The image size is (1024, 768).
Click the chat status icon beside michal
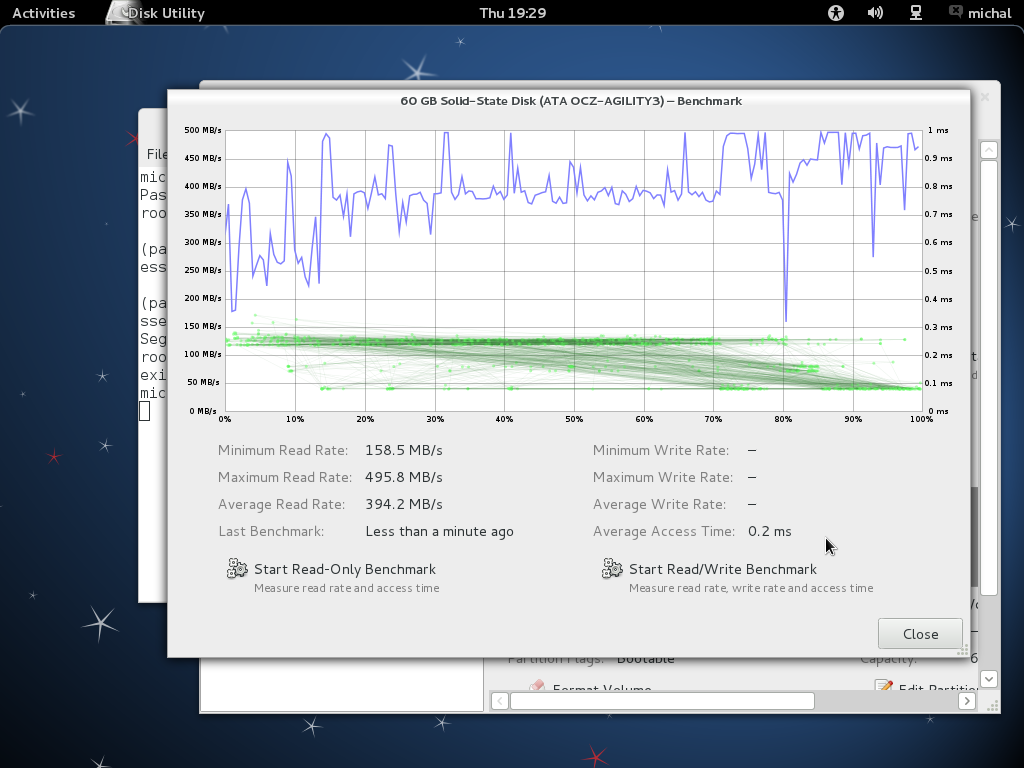pyautogui.click(x=955, y=13)
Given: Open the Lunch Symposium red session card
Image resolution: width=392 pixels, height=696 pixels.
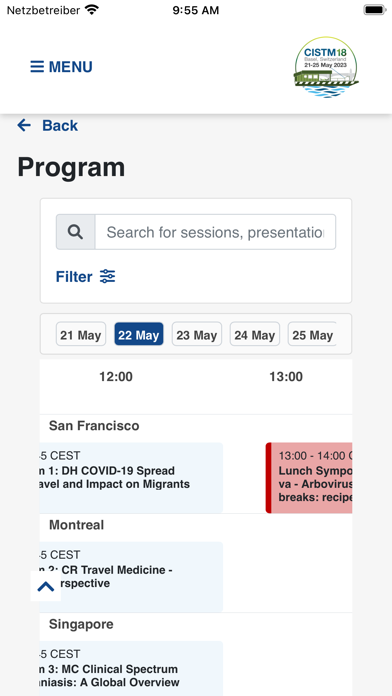Looking at the screenshot, I should click(309, 478).
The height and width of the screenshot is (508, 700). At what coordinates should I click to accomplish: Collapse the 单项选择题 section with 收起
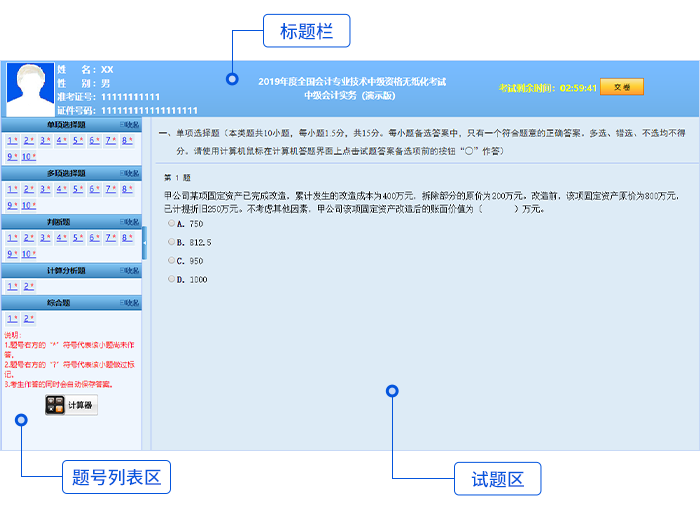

WORK INSTRUCTION
In full and without any pictures, print the listing above exactly.

EXERCISE OUTPUT
The image size is (1024, 768).
Click the chat status icon beside michal
pyautogui.click(x=955, y=13)
Given: Open the Lunch Symposium red session card
Image resolution: width=392 pixels, height=696 pixels.
Looking at the screenshot, I should click(309, 478).
The height and width of the screenshot is (508, 700). At what coordinates should I click to accomplish: Collapse the 单项选择题 section with 收起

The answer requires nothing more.